Going Out With a Bang

“Payback,” a story of a long awaited revenge, is Jean Rae Baxter’s contribution to The Ladies Killing Circle’s new Anthology, Going Out With a Bang.

Published by RendezVous Crime. ISBN 978-1-894917-68-1


Revenge

“A Wanton Disregard” was the lead story in Revenge: A Noir Anthology about Getting Even (Insomniac Press, 2004). After a careless driver causes the death of her husband and young son, the grieving widow plots revenge. Intricate and cunningly constructed, the story builds to a shocking and unexpected climax.

Published by Insomniac Press. ISBN 1-894663-66-7


Hard-Boiled Love

With “Loss,” Jean Rae Baxter made her debut as a writer of noir fiction. One of twelve short stories published in the anthology Hard Boiled Love (Insomniac Press, 2003), “Loss” is a dark tale of love and vengeance. This story marked the beginning of Baxter’s reputation as a literary Dr. Jekyll and Mr. Hyde.
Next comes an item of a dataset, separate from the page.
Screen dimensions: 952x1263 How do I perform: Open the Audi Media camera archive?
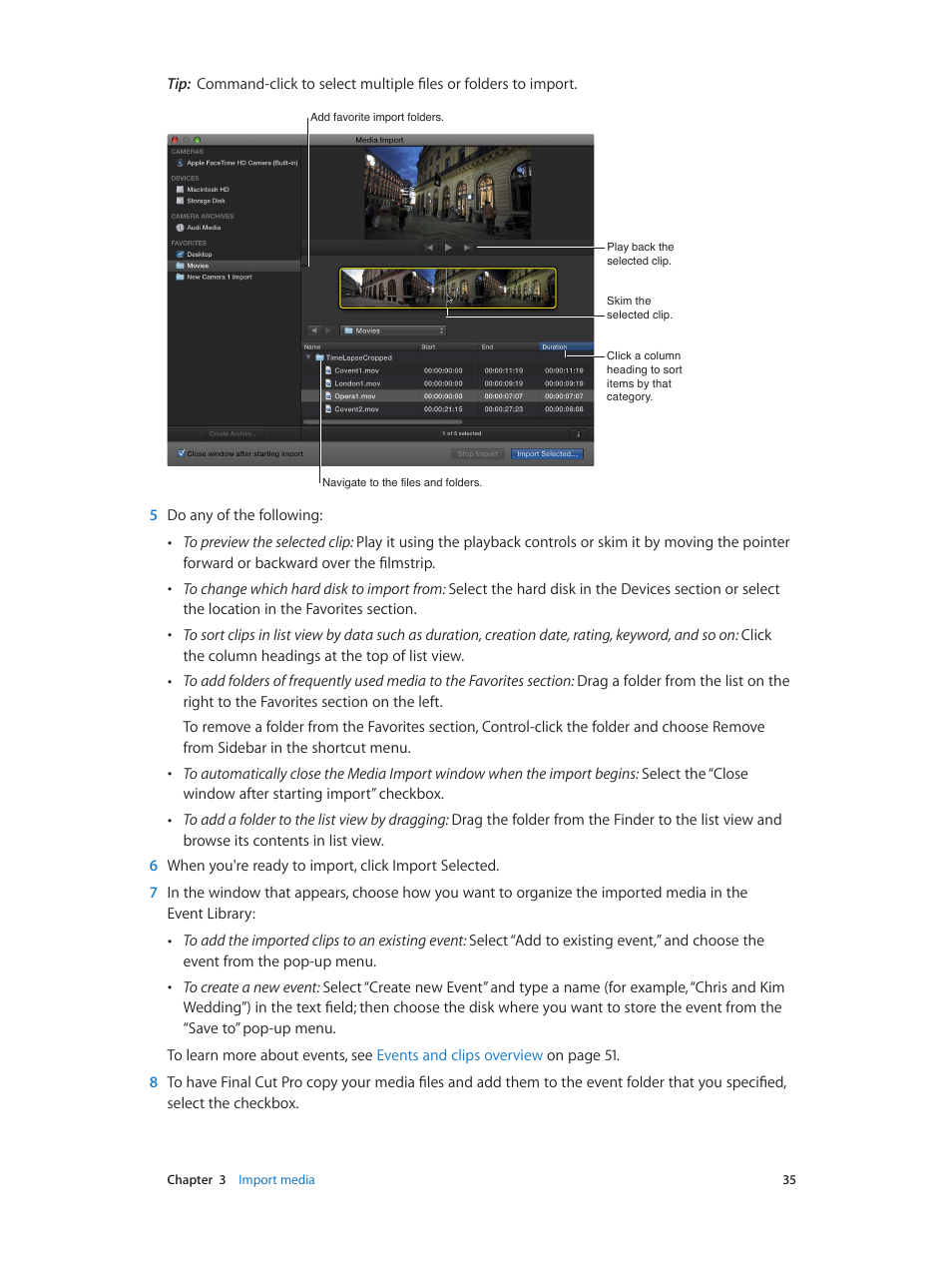(x=202, y=228)
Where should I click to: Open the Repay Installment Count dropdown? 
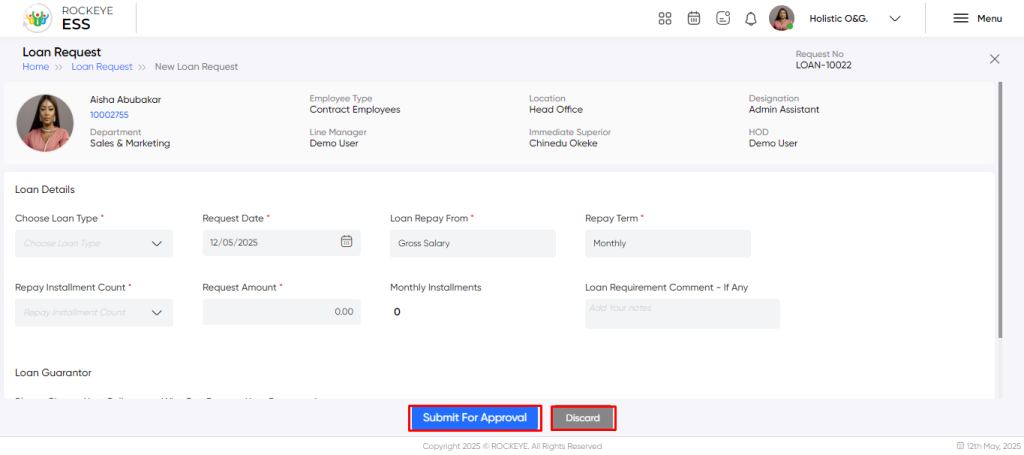pos(94,313)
Published by Insomniac Press. ISBN 1-894663-45-4


Beginnings: Stories of Canada's Past

As a Canadian, Jean Rae Baxter was troubled by the fact that many Canadians view their own history through American eyes. She found this to be especially true in the case of the American War of Independence. With her short story “Farewell the Mohawk Valley,” she began to do something about it. This story of a Loyalist family driven from their home in the Mohawk Valley was included in the young adult anthology Beginnings: Stories of Canada’s Past (Ronsdale Press, 2001). Fifteen-year-old Charlotte Hooper made her first appearance in this story, which, in altered form, subsequently became Chapter One of her first historical novel, The Way Lies North (Ronsdale Press, 2007).